È la storia di Maaloula, divenuta in questi giorni simbolo potente grazie anche alla sua vicinanza rispetto a Damasco. Bisognerebbe però anche cominciare a ricordare che non è una storia nuova: la stessa cosa è già successa ai cristiani di Homs, a quelli di Aleppo, agli armeni di Deir el Zor... Luoghi importanti quanto Maaloula per la storia del cristianesimo d'Oriente. Luoghi che sono come le stazioni di una Via Crucis che coinvolge intere comunità.
Proprio in questi giorni si è tenuto in Libano il Sinodo della Chiesa siro-ortodossa, che insieme a greco-ortodossi e melchiti rappresentano le tre maggiori confessioni cristiane della Siria. Bastava guardare l'ordine del giorno dei lavori per rendersi conto della situazione: tra i punti in discussione figurava la vicenda del rapimento di uno dei vescovi che avrebbero dovuto essere lì presenti: il metropolita di Aleppo Youhanna Ibrahim, sequestrato nell'aprile scorso insieme al greco-ortodosso Boulos Yazigi.
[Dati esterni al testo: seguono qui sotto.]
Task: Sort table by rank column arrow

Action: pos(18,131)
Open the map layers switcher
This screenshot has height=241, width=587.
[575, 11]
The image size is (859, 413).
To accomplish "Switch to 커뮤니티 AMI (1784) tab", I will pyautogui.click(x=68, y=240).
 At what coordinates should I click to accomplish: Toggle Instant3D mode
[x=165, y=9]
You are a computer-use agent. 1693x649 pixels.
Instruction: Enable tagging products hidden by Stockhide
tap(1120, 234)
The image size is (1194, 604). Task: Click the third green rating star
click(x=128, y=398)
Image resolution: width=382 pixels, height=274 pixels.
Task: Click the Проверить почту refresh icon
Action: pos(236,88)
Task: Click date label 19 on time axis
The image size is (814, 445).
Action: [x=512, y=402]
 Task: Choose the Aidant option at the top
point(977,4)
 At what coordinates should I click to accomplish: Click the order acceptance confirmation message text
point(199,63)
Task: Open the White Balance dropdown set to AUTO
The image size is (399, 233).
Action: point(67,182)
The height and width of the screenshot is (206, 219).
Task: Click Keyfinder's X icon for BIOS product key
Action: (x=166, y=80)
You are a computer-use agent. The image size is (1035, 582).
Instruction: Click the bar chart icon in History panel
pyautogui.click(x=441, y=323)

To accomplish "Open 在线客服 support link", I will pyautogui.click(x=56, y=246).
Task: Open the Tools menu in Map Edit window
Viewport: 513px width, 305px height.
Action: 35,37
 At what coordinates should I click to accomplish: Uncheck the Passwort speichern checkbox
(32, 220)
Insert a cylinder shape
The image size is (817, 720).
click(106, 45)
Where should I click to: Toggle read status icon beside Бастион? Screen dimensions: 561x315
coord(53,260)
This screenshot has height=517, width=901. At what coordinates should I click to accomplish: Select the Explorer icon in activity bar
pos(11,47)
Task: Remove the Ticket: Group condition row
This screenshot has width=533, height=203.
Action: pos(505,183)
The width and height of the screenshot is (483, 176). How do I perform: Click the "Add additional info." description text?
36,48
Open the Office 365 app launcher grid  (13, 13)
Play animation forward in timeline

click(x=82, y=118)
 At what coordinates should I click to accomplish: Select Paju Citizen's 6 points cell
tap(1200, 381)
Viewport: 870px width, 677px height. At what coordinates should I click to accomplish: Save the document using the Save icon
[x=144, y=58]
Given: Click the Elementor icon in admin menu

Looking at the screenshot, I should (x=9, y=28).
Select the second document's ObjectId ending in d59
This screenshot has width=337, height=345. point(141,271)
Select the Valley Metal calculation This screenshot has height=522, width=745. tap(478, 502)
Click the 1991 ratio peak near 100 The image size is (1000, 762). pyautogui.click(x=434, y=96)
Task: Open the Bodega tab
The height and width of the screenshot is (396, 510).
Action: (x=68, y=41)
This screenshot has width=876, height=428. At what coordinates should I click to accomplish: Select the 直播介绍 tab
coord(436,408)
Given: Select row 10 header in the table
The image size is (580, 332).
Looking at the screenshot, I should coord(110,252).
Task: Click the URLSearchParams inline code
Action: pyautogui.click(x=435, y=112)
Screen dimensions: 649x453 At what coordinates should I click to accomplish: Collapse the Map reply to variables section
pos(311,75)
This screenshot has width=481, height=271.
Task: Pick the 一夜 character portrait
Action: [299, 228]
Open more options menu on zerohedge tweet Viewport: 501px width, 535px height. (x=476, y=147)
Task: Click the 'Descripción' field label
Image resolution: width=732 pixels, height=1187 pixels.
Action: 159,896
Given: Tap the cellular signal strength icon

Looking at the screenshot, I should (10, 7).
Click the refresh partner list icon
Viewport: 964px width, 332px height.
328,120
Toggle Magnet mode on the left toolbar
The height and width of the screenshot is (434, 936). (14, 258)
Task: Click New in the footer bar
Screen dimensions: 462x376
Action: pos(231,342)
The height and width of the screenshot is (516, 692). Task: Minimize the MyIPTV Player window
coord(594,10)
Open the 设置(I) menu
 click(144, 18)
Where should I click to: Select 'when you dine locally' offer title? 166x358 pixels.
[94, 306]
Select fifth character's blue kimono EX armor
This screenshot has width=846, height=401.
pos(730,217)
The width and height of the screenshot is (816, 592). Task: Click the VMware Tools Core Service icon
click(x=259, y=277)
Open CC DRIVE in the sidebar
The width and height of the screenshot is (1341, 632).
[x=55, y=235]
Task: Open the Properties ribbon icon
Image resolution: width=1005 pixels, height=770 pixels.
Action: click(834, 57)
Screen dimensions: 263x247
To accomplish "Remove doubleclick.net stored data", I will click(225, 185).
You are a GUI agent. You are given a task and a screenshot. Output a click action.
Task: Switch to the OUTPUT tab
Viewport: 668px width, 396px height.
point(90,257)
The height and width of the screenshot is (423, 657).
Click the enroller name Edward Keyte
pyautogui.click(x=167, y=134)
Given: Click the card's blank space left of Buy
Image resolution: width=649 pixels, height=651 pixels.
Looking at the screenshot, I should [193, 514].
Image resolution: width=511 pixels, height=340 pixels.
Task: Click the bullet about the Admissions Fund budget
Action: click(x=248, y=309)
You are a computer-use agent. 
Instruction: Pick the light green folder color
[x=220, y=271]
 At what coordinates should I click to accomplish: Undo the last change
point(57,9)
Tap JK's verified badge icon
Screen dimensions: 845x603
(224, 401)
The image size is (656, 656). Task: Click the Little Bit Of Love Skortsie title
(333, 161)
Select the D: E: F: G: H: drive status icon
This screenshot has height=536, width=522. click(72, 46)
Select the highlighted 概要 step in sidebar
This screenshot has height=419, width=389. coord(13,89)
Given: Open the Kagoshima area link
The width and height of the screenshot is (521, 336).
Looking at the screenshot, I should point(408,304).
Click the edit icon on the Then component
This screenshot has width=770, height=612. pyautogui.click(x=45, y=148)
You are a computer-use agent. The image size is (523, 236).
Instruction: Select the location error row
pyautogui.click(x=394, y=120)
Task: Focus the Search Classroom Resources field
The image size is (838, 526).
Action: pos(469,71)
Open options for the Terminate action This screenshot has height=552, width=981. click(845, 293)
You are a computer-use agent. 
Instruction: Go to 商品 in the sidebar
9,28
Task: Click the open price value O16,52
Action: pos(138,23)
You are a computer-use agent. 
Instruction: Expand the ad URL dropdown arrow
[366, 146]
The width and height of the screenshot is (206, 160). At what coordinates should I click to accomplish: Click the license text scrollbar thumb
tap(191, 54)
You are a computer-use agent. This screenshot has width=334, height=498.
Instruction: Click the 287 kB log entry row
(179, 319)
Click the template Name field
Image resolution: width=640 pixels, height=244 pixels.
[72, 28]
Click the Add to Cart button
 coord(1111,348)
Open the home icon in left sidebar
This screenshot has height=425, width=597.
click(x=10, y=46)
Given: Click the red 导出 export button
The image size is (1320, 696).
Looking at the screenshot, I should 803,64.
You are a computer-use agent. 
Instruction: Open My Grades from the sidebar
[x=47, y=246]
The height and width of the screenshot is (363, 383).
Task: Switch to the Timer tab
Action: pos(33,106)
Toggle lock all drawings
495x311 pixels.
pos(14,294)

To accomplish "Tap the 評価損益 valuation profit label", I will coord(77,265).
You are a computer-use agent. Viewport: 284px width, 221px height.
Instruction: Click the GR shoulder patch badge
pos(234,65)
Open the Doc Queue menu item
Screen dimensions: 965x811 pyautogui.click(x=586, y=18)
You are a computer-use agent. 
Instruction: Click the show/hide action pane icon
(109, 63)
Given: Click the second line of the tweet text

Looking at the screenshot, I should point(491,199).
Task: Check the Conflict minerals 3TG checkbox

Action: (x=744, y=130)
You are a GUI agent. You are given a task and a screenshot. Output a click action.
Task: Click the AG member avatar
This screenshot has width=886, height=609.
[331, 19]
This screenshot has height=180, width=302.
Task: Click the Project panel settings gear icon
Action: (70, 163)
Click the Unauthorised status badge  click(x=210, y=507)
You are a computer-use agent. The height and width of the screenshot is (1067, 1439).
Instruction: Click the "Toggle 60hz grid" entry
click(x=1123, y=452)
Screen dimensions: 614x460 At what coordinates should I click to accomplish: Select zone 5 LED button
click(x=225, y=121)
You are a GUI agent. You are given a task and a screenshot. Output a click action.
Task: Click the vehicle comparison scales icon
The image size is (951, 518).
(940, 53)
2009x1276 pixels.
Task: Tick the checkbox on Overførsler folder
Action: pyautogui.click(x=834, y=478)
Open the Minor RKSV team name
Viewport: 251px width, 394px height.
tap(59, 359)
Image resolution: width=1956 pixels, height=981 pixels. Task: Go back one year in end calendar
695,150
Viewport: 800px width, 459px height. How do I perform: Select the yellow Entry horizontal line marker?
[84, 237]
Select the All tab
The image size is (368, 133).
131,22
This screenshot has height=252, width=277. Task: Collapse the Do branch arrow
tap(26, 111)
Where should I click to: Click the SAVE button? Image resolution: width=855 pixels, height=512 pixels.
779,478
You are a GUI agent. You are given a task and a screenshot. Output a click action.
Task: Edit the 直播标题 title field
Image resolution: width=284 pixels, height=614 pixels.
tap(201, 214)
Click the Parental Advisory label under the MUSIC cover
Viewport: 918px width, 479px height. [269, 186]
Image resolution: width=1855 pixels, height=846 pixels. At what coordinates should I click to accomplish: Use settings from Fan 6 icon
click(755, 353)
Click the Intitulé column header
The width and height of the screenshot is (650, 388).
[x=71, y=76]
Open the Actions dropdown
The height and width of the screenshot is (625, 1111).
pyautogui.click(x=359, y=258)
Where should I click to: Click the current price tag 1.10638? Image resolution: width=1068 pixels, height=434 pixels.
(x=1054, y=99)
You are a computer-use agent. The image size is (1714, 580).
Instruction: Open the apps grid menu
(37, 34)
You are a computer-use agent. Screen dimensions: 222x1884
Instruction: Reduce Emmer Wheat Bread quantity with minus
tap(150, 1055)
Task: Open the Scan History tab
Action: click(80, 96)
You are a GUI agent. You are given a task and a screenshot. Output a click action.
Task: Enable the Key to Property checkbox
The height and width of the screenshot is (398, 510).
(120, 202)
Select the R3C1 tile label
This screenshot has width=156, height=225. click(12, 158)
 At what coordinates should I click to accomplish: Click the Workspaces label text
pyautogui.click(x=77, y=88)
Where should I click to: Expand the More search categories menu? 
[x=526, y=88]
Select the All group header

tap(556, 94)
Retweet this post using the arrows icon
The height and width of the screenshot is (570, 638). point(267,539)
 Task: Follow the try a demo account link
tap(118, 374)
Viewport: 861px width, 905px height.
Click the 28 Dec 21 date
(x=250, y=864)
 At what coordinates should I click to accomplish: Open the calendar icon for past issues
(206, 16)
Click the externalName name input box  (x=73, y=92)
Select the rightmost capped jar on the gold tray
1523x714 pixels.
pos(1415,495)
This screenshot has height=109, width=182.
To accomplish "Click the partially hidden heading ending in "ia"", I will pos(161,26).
Il Sinodo non ha potuto far altro che ripetere come nessun gruppo abbia rivendicato il rapimento e che la Chiesa non può far altro che appellarsi «agli uomini di buona volontà, ai religiosi e a quanti cercano la pace, siano essi governi o istituzioni umanitarie, per proseguire gli sforzi per il loro rilascio».
Ma anche questo è un dramma che, nella catena senza fine delle lacrime della Siria, ne richiama subito tanti altri. «Le chiese e i monasteri dei cristiani del Medio Oriente oggi sono distrutti – scrivono i vescovi siro-ortodossi allargando lo sguardo -, le nostre istituzioni demolite, le famiglie disperse e bandite dalla terra dei propri padri e dei propri antenati, forzate a cambiare la propria religione, innocenti per queste tragedie e violenze subite. Molti sono i martiri per i quali invochiamo la misericordia dell'Altissimo e offriamo ai parenti le nostre condoglianze. Noi vescovi del Santo Sinodo - scrivono ancora - facciamo appello alle nazioni del mondo, specialmente a quelle che hanno più influenza, affinché operino per preservare quest'area da calamità e disastri che potrebbero estendersi ad altre parti del mondo. E chiediamo ai nostri fedeli di essere pazienti e continuare a pregare nonostante tutte queste avversità, per salvaguardare la nostra storia, la nostra tradizione, la nostra fede e anche la nostra lingua siriaca (l'aramaico ndr) che fu parlata da Nostro Signore Gesù Cristo e fu anche la lingua dell'antica Siria».
Restare nei luoghi della propria storia. È quanto chiedono i cristiani di Maaloula, che si augurano di poter tornare al più presto nella propria città. Ed è quanto anche i vescovi siro-ortodossi si sono impegnati in prima persona a fare. Tra i punti in discussione del Sinodo c'era, infatti, anche la questione della sede patriarcale: storicamente sarebbe Antiochia, ma dal 1959 è già stata trasferita a Damasco, la capitale della Siria. E domani? Il Sinodo ha dato una risposta chiara: «Abbiamo deciso - scrivono i presuli - che Damasco deve rimanere la capitale spirituale della Chiesa ortodossa siriaca, mantenendo così viva la tradizione apostolica. E abbiamo insistito sul fatto che non la sposteremo da Damasco in nessuna circostanza».
Di fronte alle minacce degli islamisti, parlano anche di questo oggi i cristiani in Siria. Sapendo che la fedeltà alla propria terra e alle proprie radici potrebbe comportare anche un prezzo molto alto da pagare.